Am J Epidemiol. 2014 Jan 15;179(2):252-60. doi: 10.1093/aje/kwt245. Epub 2013 Oct 29.
The method of maximum likelihood is widely used in epidemiology, yet many epidemiologists receive little or no education in the conceptual underpinnings of the approach. Here we provide a primer on maximum likelihood and some important extensions which have proven useful in epidemiologic research, and which reveal connections between maximum likelihood and Bayesian methods. For a given data set and probability model, maximum likelihood finds values of the model parameters that give the observed data the highest probability. As with all inferential statistical methods, maximum likelihood is based on an assumed model and cannot account for bias sources that are not controlled by the model or the study design. Maximum likelihood is nonetheless popular, because it is computationally straightforward and intuitive and because maximum likelihood estimators have desirable large-sample properties in the (largely fictitious) case in which the model has been correctly specified. Here, we work through an example to illustrate the mechanics of maximum likelihood estimation and indicate how improvements can be made easily with commercial software. We then describe recent extensions and generalizations which are better suited to observational health research and which should arguably replace standard maximum likelihood as the default method.
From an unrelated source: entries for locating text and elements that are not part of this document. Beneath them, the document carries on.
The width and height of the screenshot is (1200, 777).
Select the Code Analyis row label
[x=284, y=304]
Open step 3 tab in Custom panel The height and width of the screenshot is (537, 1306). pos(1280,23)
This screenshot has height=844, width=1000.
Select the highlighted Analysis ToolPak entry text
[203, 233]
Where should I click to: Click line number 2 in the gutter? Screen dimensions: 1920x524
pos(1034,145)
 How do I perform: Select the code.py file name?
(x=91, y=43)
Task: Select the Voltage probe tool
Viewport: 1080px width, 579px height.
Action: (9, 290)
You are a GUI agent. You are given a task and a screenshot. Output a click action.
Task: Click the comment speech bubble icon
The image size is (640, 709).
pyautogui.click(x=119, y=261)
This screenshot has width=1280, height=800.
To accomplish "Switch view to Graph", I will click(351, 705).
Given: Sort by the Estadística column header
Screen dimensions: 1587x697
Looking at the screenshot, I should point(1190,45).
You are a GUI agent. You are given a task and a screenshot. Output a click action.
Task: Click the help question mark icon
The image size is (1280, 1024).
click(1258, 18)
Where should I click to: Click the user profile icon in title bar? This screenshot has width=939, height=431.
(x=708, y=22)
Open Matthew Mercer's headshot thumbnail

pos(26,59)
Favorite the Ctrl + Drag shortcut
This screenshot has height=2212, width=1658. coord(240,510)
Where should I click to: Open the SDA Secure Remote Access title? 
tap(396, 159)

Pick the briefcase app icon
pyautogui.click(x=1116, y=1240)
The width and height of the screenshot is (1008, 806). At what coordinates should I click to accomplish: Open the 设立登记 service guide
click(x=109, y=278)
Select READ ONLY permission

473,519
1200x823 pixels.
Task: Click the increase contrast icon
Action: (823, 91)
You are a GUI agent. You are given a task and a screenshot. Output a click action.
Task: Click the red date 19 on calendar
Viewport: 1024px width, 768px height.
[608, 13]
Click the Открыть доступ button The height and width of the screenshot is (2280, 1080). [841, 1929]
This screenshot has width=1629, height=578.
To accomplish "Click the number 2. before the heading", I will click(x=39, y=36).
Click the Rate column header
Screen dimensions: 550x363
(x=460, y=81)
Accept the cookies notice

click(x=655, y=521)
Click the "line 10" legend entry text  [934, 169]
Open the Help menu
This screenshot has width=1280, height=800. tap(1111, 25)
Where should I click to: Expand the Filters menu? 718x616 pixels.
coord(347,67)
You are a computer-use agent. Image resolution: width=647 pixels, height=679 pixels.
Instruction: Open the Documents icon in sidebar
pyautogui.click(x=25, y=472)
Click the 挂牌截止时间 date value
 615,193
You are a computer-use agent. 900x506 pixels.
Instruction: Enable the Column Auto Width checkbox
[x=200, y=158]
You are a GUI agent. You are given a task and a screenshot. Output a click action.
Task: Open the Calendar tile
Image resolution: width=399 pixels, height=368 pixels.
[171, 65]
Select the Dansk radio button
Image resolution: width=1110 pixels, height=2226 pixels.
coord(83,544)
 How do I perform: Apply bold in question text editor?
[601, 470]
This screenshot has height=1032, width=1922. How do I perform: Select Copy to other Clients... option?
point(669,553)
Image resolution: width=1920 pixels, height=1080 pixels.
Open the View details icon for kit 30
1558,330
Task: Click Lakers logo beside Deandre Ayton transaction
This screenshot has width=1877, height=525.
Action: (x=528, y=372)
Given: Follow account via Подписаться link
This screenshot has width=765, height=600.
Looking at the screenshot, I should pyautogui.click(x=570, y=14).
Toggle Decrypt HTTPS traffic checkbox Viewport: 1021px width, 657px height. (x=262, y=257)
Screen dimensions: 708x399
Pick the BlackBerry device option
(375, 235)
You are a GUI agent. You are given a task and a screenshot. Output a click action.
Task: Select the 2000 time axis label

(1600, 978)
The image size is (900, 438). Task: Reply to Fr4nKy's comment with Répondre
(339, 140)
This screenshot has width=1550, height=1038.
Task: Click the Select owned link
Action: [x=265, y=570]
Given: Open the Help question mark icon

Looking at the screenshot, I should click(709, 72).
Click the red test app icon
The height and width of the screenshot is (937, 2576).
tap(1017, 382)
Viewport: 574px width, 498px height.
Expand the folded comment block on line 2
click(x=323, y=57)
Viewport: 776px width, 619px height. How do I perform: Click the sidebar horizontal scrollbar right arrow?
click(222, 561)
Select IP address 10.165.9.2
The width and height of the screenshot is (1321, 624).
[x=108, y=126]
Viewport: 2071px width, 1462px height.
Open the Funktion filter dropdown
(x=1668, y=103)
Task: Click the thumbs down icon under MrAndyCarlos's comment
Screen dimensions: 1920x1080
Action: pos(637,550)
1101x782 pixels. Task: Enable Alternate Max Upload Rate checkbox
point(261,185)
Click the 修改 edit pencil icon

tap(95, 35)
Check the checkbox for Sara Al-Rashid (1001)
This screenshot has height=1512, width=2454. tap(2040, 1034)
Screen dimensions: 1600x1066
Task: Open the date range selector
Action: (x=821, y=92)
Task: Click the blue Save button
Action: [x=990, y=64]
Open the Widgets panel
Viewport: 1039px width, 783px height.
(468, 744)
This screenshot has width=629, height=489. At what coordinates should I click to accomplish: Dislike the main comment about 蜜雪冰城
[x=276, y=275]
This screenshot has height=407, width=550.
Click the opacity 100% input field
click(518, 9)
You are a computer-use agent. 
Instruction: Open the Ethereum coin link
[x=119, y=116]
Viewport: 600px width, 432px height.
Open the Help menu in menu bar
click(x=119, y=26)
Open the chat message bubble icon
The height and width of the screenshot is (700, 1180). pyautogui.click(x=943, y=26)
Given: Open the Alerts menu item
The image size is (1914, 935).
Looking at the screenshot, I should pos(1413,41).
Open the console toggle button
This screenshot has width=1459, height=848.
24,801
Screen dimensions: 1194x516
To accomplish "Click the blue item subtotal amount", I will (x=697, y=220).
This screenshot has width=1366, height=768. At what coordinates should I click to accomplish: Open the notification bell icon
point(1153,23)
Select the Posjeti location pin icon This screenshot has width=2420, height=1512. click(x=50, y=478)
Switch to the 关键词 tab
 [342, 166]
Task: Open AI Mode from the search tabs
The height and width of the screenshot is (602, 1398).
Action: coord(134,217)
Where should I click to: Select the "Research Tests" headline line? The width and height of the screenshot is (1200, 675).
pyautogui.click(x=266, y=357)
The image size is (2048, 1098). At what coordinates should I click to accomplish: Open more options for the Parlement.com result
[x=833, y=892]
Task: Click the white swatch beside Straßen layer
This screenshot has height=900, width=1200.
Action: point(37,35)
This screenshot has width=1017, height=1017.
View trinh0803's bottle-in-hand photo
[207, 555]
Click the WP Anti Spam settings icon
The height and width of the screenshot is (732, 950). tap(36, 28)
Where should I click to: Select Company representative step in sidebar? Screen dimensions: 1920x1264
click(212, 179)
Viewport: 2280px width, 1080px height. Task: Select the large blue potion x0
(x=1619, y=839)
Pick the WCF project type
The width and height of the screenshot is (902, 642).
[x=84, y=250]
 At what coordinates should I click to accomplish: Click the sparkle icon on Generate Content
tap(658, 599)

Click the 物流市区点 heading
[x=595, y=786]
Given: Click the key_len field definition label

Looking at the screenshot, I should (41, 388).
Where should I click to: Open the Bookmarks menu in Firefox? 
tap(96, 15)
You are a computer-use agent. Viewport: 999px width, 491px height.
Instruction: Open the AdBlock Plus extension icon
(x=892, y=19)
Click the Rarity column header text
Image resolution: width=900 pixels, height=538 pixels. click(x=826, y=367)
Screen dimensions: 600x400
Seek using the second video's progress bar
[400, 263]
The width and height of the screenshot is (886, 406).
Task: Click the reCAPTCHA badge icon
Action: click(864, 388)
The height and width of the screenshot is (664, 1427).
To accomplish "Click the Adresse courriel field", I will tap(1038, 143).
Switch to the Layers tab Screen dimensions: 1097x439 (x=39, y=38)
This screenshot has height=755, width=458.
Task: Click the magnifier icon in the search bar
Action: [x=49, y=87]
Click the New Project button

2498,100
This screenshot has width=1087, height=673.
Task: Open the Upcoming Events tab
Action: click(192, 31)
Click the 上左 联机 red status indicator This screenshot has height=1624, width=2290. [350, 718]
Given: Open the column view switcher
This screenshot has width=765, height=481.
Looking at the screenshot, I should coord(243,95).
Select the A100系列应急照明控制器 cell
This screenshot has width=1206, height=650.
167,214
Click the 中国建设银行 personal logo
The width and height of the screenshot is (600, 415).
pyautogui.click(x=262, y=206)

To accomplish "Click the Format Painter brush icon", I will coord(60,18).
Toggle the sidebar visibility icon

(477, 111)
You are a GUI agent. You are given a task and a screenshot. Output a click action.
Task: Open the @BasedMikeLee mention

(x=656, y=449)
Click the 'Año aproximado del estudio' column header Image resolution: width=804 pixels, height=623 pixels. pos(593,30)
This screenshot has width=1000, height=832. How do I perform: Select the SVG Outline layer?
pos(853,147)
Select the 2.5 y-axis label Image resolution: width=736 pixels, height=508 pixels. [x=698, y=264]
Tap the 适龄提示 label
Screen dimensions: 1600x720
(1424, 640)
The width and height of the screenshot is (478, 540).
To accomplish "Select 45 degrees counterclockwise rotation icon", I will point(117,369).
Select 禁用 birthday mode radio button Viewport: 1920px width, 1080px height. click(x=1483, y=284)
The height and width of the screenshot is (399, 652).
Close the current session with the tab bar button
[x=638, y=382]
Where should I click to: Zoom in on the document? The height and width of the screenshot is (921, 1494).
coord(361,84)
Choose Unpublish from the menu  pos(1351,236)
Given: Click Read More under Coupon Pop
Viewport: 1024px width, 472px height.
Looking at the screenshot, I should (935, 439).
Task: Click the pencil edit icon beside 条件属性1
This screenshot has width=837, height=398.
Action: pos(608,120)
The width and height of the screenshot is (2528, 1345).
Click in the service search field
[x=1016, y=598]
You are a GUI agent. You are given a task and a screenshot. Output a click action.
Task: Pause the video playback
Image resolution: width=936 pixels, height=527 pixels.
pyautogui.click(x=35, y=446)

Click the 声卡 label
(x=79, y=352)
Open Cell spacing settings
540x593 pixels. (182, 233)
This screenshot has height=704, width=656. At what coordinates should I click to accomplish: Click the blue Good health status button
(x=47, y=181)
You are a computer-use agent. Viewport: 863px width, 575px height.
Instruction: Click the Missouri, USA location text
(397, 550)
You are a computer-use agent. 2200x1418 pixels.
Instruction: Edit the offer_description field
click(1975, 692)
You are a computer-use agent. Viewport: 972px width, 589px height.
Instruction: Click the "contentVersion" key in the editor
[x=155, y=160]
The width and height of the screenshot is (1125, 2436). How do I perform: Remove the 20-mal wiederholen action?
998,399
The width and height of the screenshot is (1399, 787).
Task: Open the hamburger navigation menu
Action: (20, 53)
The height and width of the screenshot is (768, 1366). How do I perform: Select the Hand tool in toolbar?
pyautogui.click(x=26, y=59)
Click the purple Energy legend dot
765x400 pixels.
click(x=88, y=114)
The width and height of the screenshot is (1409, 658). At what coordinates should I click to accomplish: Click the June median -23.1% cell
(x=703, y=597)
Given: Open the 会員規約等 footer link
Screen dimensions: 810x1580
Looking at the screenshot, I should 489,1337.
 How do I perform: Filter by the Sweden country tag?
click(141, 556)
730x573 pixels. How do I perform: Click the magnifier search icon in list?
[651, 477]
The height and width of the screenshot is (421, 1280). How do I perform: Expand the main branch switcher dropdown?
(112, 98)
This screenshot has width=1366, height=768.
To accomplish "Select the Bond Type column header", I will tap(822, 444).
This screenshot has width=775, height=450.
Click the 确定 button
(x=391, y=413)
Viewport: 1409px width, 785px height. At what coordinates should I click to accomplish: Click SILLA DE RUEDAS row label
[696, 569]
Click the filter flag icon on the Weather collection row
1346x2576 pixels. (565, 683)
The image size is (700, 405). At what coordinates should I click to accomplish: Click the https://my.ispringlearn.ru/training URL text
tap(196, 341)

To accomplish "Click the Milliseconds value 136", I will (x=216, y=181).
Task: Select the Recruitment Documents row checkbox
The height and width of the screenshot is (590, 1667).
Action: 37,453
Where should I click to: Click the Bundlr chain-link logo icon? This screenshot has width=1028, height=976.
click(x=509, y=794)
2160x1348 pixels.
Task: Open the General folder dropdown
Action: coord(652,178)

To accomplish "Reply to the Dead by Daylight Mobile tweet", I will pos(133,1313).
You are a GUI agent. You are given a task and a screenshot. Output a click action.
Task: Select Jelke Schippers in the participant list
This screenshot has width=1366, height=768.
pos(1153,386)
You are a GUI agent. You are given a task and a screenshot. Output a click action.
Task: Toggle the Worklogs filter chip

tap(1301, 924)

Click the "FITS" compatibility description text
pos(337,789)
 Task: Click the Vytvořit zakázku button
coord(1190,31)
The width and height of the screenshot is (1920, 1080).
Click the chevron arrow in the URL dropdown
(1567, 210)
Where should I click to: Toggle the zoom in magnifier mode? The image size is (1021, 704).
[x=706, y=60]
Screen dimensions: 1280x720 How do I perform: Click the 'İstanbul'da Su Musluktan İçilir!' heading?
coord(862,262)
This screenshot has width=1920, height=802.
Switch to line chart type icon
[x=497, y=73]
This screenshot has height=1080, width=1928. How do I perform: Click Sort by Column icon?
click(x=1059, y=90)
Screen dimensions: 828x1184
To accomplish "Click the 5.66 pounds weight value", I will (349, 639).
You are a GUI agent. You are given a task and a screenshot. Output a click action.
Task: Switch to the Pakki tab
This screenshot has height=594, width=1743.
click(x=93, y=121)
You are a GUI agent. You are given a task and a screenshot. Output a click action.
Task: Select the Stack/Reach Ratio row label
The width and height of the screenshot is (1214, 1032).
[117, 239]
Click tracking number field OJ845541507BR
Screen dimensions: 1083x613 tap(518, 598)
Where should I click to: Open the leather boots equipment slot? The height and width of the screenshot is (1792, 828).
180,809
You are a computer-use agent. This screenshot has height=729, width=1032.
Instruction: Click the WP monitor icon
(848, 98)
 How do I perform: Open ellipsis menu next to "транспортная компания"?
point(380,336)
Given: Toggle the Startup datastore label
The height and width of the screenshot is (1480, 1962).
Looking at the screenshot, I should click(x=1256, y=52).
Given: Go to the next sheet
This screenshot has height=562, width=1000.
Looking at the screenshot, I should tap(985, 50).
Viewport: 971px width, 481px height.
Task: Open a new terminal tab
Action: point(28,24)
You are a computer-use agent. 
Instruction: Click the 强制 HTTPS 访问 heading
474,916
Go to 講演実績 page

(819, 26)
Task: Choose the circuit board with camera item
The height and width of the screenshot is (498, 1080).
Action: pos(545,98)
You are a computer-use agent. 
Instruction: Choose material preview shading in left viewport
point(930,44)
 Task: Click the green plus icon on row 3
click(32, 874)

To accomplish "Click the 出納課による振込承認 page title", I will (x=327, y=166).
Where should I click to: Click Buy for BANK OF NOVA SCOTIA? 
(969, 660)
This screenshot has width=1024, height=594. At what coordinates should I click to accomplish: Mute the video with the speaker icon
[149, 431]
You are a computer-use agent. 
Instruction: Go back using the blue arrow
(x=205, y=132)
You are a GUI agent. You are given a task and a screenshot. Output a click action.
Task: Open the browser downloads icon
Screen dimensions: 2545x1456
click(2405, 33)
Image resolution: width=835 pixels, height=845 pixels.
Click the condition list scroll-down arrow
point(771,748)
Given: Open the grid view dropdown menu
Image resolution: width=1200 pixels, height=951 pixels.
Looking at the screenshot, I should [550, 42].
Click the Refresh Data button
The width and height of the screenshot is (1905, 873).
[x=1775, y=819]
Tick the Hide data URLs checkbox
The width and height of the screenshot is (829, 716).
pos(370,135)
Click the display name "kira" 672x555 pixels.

最大似然法在流行病学中被广泛应用,但许多流行病学家在该方法的概念基础方面接受的教育很少或根本没有。在这里,我们提供了一个关于最大似然法的入门读物,以及一些在流行病学研究中已被证明有用的重要扩展,这些扩展揭示了最大似然法和贝叶斯方法之间的联系。对于给定的数据集和概率模型,最大似然法找到使观察到的数据具有最高概率的模型参数值。与所有推理统计方法一样,最大似然法基于一个假设的模型,并且不能解释模型或研究设计未控制的偏倚源。尽管如此,最大似然法还是很受欢迎,因为它在计算上简单直观,并且在(主要是虚构的)模型正确指定的情况下,最大似然估计具有理想的大样本性质。在这里,我们通过一个例子来说明最大似然估计的力学,并指出如何通过商业软件轻松地进行改进。然后,我们描述了最近的扩展和推广,这些扩展更适合观察性健康研究,并且应该可以取代标准的最大似然法作为默认方法。